Classic Horror Picks for Halloween

ByABC News
October 30, 2000, 1:01 PM

Oct. 30, 2000 -- You want to be scared, dont you?

A little supernatural sustenance, a touch of haunting horror, a dose of deadly drama. What could be more fun on Halloween than some shivers up your timbers?

For the fright-impaired this week we offer a roster of some of cinemas finest horror tales. [And visit our slideshow; see interactive at right.] So turn out the lights, lock your doors, curl up under the covers, and use your remote. And remember: If it gets too terrifying, theres always the stop button. Go on. We dare you.

Who Can You Trust?

Never take candy from strangers simple and well-meaning advice on placing too much trust in the unknown, which is advice that characters in horror films rarely take to heart until its too late. Sometimes people deemed most trustworthy are actually the ones you have to watch out for, and therein lies a time-honored trait of horror films: the scariest characters are not the gooey, slime-infested creatures from other planets, but the nice guy next door who just happens to have bodies accumulating in his basement.

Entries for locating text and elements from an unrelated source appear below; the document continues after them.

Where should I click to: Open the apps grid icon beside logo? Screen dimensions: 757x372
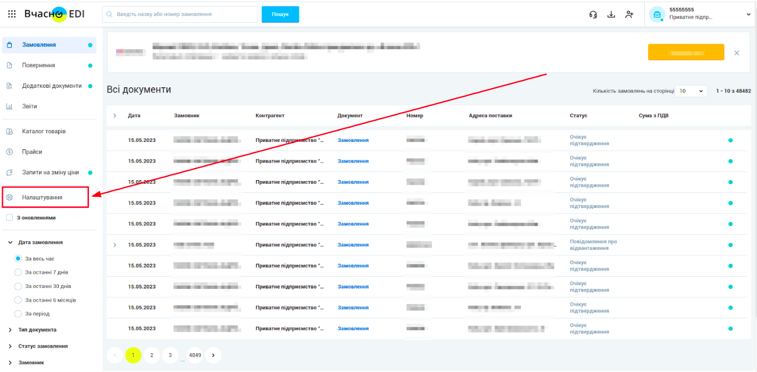[x=11, y=14]
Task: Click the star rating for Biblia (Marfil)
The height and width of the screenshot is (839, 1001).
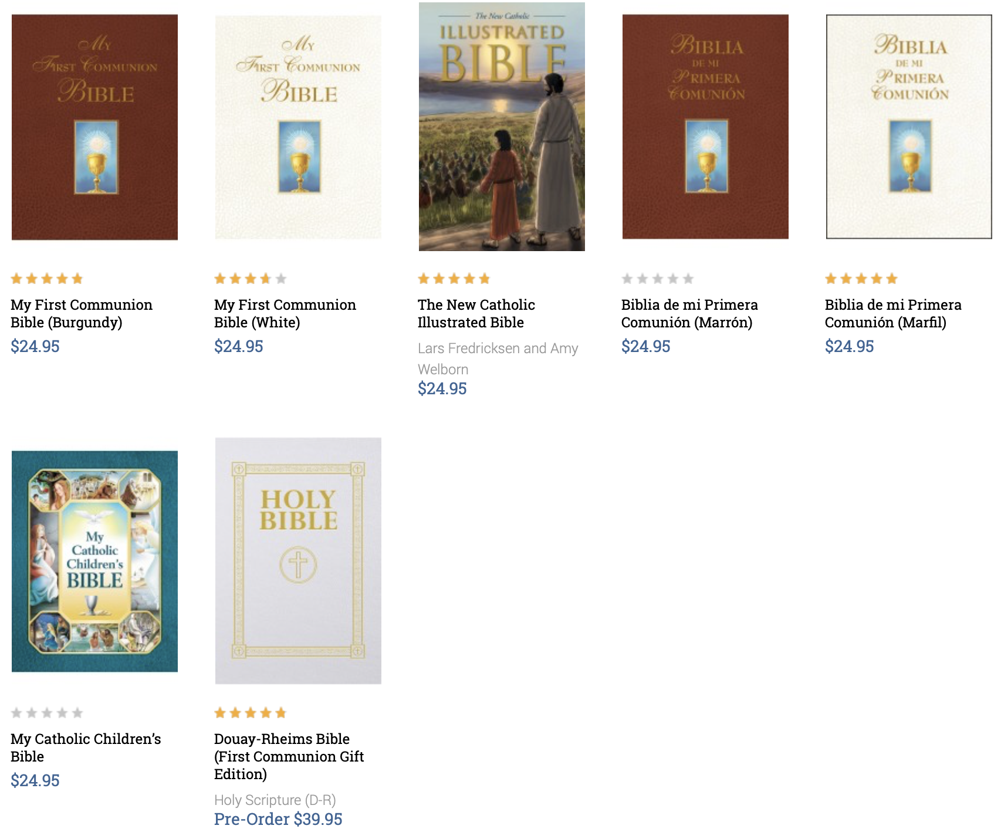Action: pos(861,279)
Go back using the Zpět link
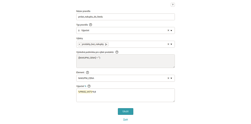Screen dimensions: 251x124 click(126, 120)
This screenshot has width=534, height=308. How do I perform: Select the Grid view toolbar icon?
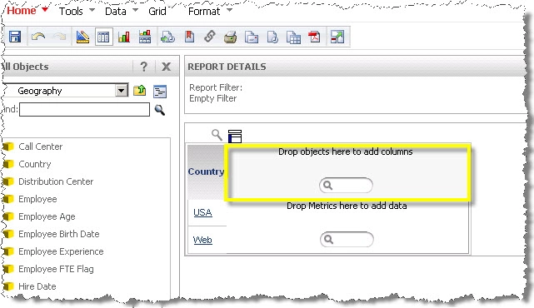(x=103, y=37)
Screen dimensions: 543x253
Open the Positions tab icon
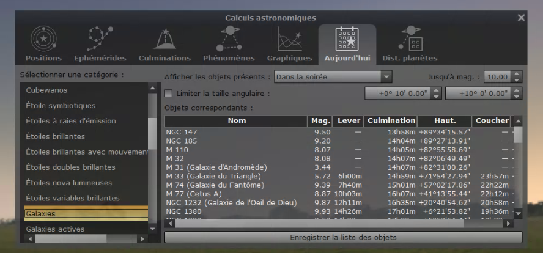point(43,39)
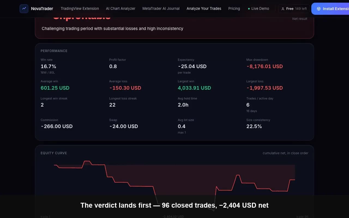The image size is (349, 218).
Task: Click the Performance section heading
Action: coord(54,51)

Robert Mitchum was a consummate player of characters who lived slightly off the edge, whether it was a gumshoe detective or laconic rebels. In The Night of the Hunter, a Gothic tale directed by Charles Laughton, Mitchum plays a murderous preacher on the trail of two children he believes are harboring a bank robbers loot. A mischievous mixture of wide-eyed, childlike innocence and stark horror, the film is the most riveting portrayal of a psychopath ever.

Alfred Hitchcock claimed that his 1960 film Psycho, shot on a minuscule budget and released with a sensational marketing campaign, was done as a joke, after the seemingly more ambitious Vertigo and North by Northwest.

But Hitchcock showed that high art could come from low material (a morbid tale of a serial killer inspired by Ed Gein), and many consider it his masterpiece. Audiences who followed the events at the Bates Motel doubtless developed a lingering fear of showers, or at least of quietly nervous young men who practice taxidermy.

Many filmmakers make the mistake of thinking horror can only be found among the horrible. Novelist Ira Levin made the inspired decision of setting Rosemarys Baby, his tale of a woman impregnated by Satan, in a familiar, comfortable apartment building on Manhattans Upper West Side, inhabited by friendly, doting seniors. After Roman Polanskis creepy film version, sweet little old ladies led by Oscar winner Ruth Gordon will never be viewed the same way.